Reports of scam activity to the consumer watchdog were up almost 50 per cent last year, with the biggest losses coming from investment scams.
The Australian Competition and Consumer Commission received more than 155,000 scam reports in 2016 – a 47 per cent increase over the previous year. Combined with reports to the Australian Cybercrime Online Reporting Network and other sources, more than 200,000 scams were reported.
The estimated cost of this disruption was $300 million, with an average loss of $7226. The ACCC says the real extent of losses is probably much higher.
The ACCC says scams are often sophisticated, targeted and involve long-term grooming. People aged 45 to 54 were the most affected by investment scams.
Online scams – those executed via the internet, email, social networks and mobile apps – increased by 130 per cent and outnumbered phone-based scams. Online scams accounted for 58 per cent of losses reported to the ACCC.
Cold calling investment scams resulted in the highest reported losses for phone based scams.

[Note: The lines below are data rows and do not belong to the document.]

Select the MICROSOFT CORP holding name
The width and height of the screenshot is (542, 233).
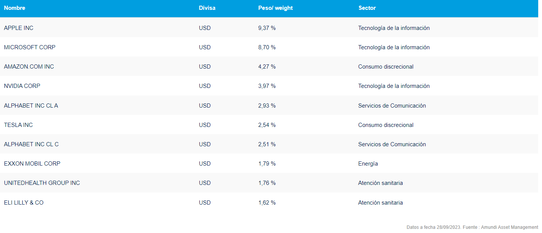30,47
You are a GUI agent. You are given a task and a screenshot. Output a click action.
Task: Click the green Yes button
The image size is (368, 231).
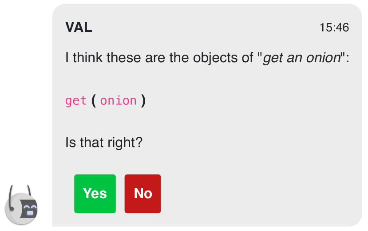point(95,194)
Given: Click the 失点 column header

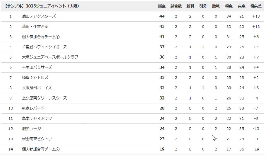Looking at the screenshot, I should [241, 6].
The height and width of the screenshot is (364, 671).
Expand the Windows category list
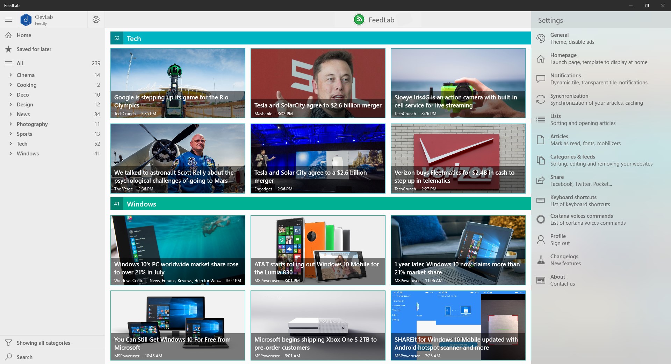tap(10, 154)
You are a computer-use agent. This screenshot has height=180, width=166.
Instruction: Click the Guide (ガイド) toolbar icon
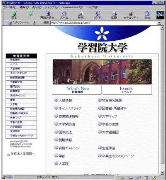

Social media is an increasingly popular platform for scamming. In one case, the victim received a private facebook message from a person he believed to be his cousin. The scammer used the cousin’s profile picture and sent a message saying the victim could make $1 million dollars in a few days investing in an online trading platform. The victim lost $500,000.
Looking at the relationship between age and fraud victimisation, the Australian Institute of Criminology has reported that young people are more likely to encounter scams via a wide variety of different technologies, such as the internet and mobile phones, while older people are more likely to encounter them through email or landline.
People aged 65 and over are more likely to send money to fraudsters.
The ACCC says there has been an increase in reports of “threat-based scams”, where the scammer adopts the identity of a figure of authority and uses intimidation tactics to scare the victim and force them to meet their demands.
The majority of threat-based scams are tax scams. The scammer tells the victim that they have underpaid their tax and owe money to the ATO, which must be paid immediately under threat of arrest or other serious repercussions.
Scammers often use personal information found online to try and convince people that they are legitimate. Many use VoIP phone numbers to disguise the fact they are calling from overseas.
The ACCC found that scammers are turning to iTunes and other gift card services for payment. Increasingly, scam victims are being asked to purchase a large number of iTunes gift cards and provide the 16-digit code to the scammer. Scammers sell the voucher numbers on the online black markets.
The ACCC recommends that investors check at its Scamwatch site for news, updates and tips. They should also visit the Australian Securities and Investments Commission’s MoneySmart site, which has a guide to checking the bona fides of investments companies, as well as a list of dodgy businesses and scam reports.